While the impetus for the repricing is coming from the U.S. election,
the re-pricing and inflationary impulse are arguably broader based and
predate Trump.
“The big turning point must be the rise in inflation. It is interesting
to note that just as the U.S. presidential election took place, both
Chinese and U.S. corporate inflation indicators have turned. Once again
this will favor companies with high operational and financial leverage,”
Jefferies analysts wrote in a note to clients.
“The bottom line is that higher long rates ought to favor low
price-to-book, low price-to-equity and improving asset turnover and is
likely to prove a drag on expensively valued stocks with stable asset
turnover. 2017 should turn out to be a good year for active value
investors.”
The upshot is that what had been cheap - value stocks and the
long-beaten down bank sector - gets re-rated upward almost mechanically
as the yield curve steepens. There are many more of these types of
shares in Japan and Europe, which have struggled particularly in
generating inflation.
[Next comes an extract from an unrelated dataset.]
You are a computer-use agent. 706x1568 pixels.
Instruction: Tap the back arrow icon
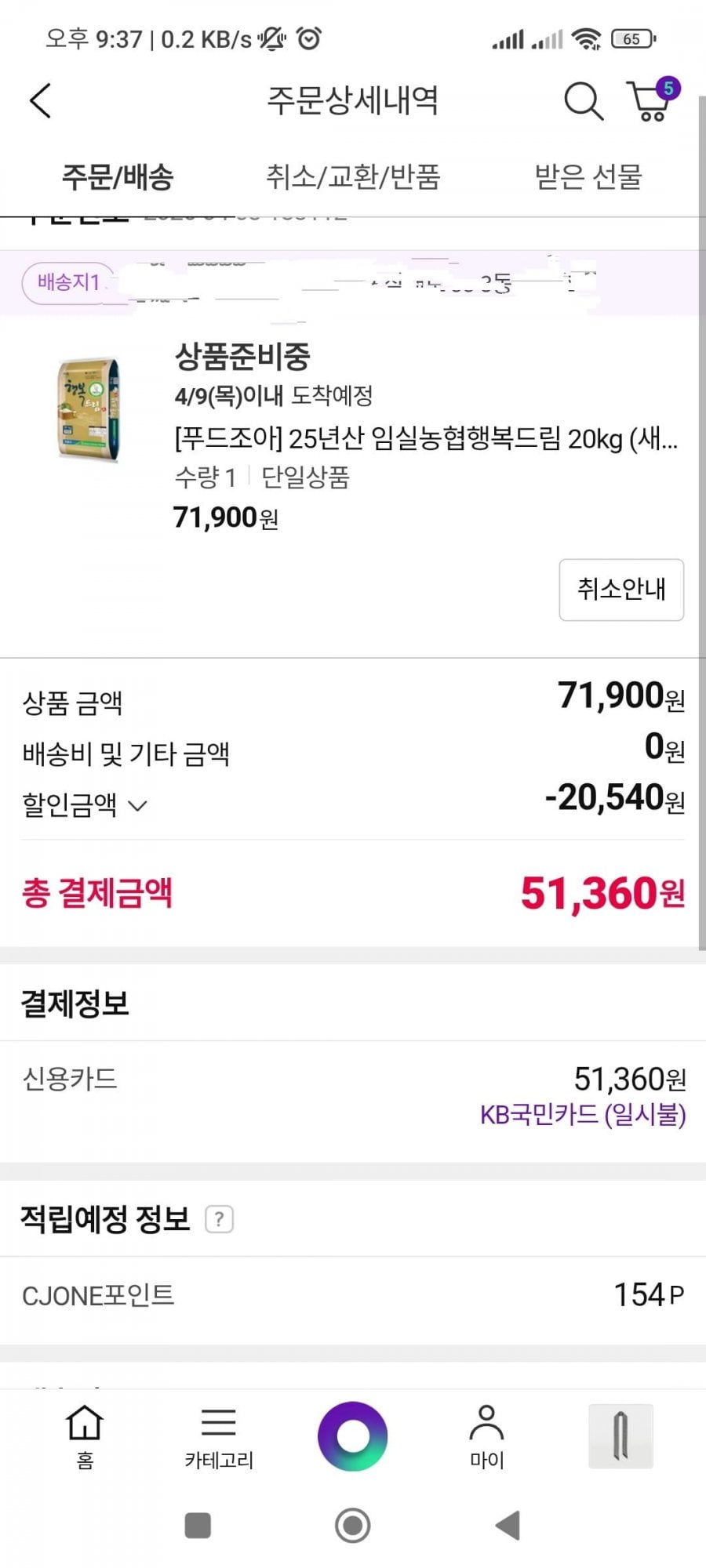point(41,100)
A little inflationary impulse from abroad would go
a long way toward expanding P/E ratios.
Lots of companies with high fixed costs suffered during the tepid but
long-running recovery. Overall sales growth has been weak and, with
inflation quite low, companies in many value sectors have had very
little ability to raise prices. A bit of growth and companies with those
high fixed costs can generate strong profit growth, justifying an
expansion in the amount investors will pay for a given dollar in
earnings.
The risk, of course, is that financial markets move much faster than
economic recoveries. They also operate on animal spirits. Prices for
many value-type stocks, notably banks, have already caught up a great
deal. If, for example, Trump and Congress don’t come through with the
expected stimulus, the earnings increase investors are now expecting
won’t come through. A sharp reversal away from value is likely.
Betting on U.S. economic policy is a high-risk sport these days, but
value stocks may well offer suitably high rewards.
(James Saft is a Reuters columnist. The opinions expressed are his own)
(Editing by James Dalgleish)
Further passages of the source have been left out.